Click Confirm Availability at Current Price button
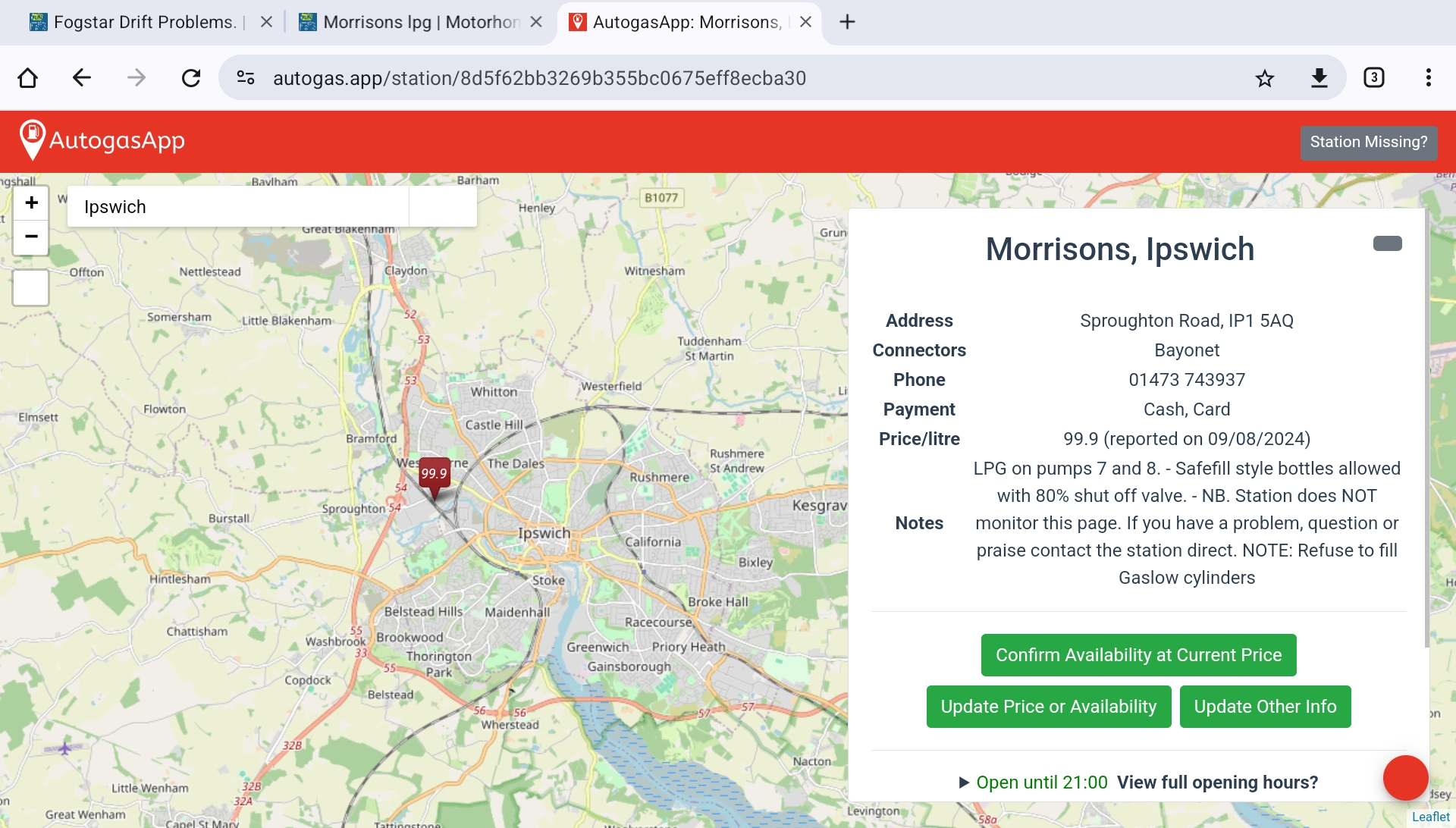 point(1140,655)

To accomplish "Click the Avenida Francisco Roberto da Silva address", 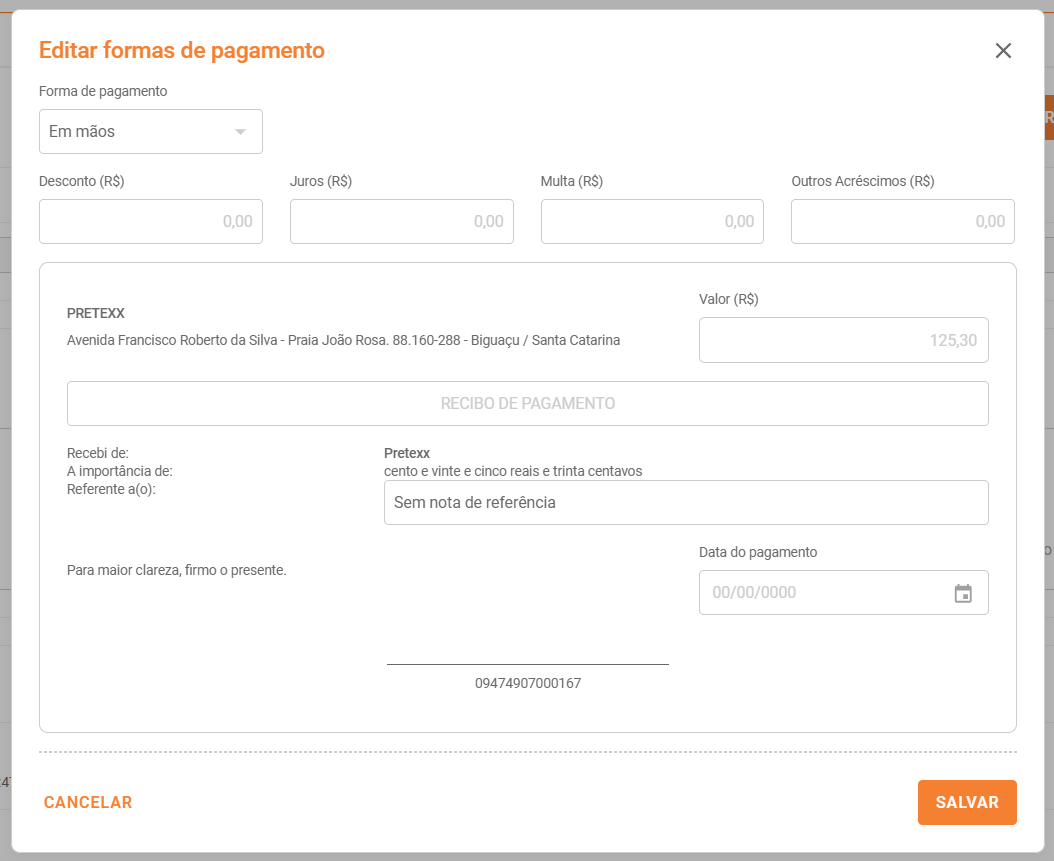I will point(343,340).
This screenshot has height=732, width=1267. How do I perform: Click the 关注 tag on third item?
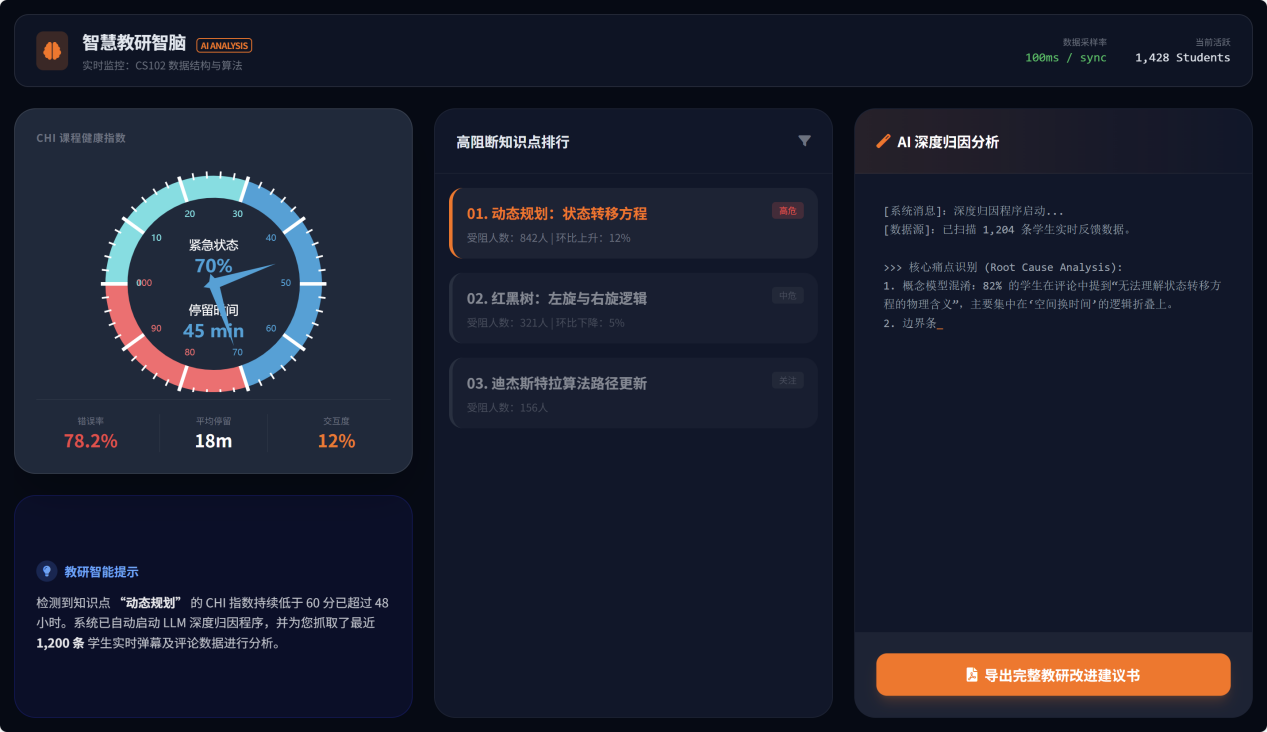pyautogui.click(x=787, y=381)
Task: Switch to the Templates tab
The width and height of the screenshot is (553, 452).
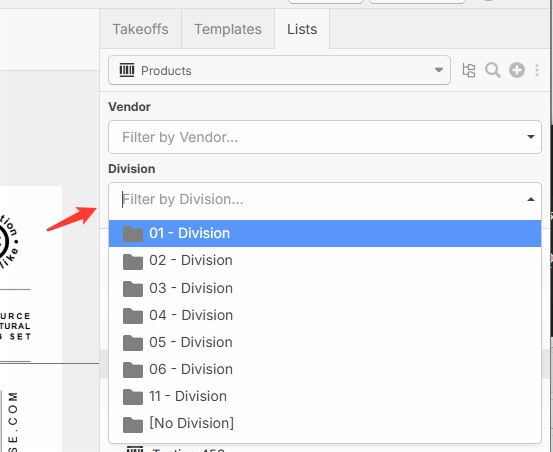Action: 228,29
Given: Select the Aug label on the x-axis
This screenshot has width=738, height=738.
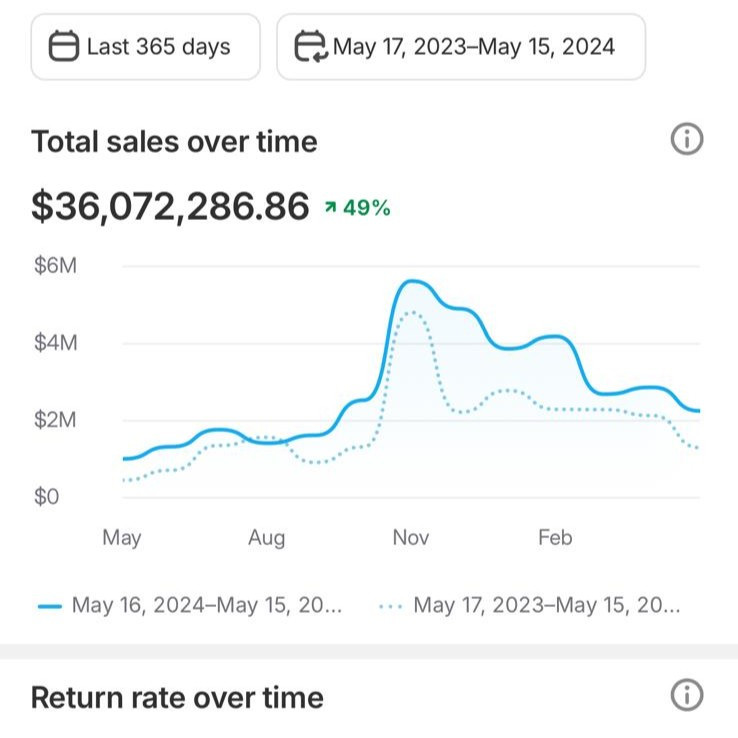Looking at the screenshot, I should pyautogui.click(x=266, y=538).
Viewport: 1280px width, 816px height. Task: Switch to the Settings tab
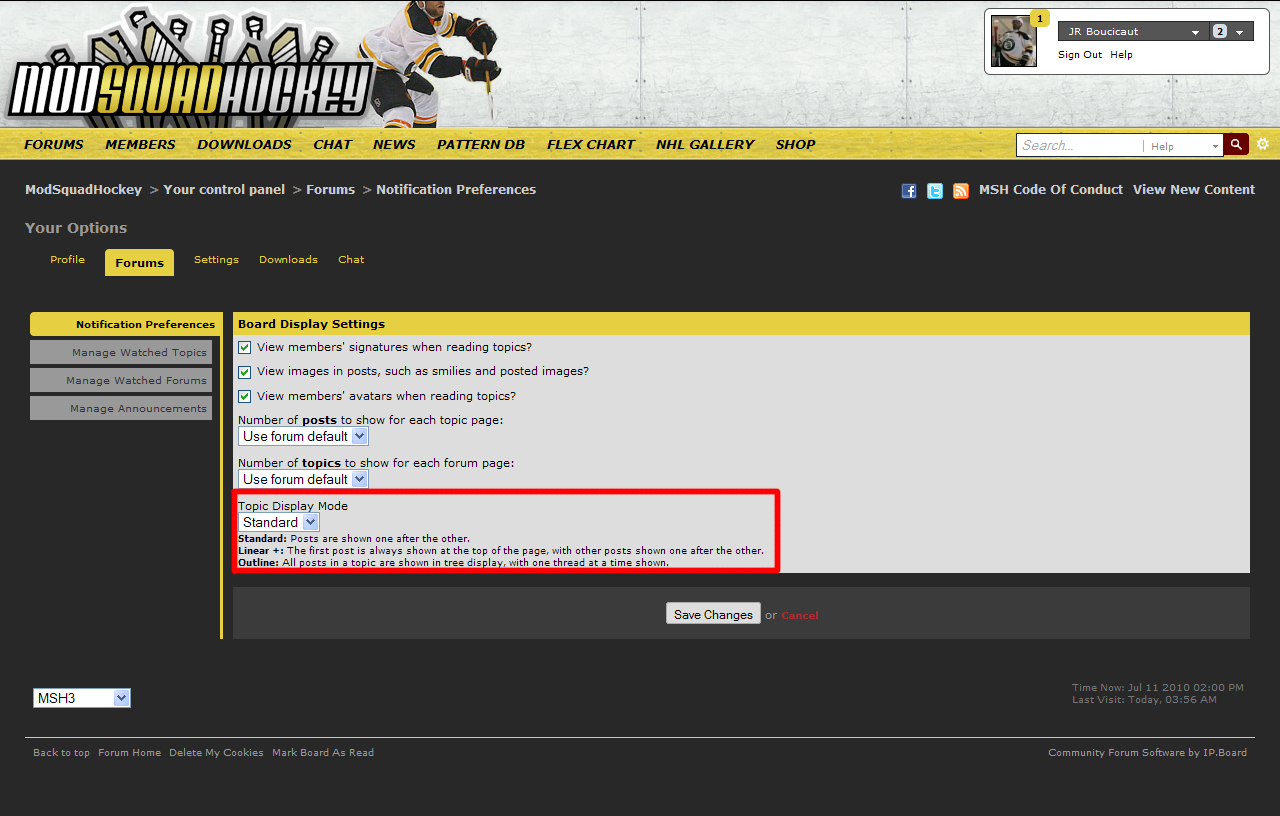coord(216,260)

INSTRUCTIONS FOR THE TASK:
Retype exactly, please, the span from the line holding "The width and" through the closing line of the data, both ends included, without the pictures.

RESULT OF THE EXERCISE:
The width and height of the screenshot is (553, 452).
Action: 228,29
Given: Select the Aug label on the x-axis
This screenshot has width=738, height=738.
Looking at the screenshot, I should pyautogui.click(x=266, y=538).
Viewport: 1280px width, 816px height. Task: Switch to the Settings tab
coord(216,260)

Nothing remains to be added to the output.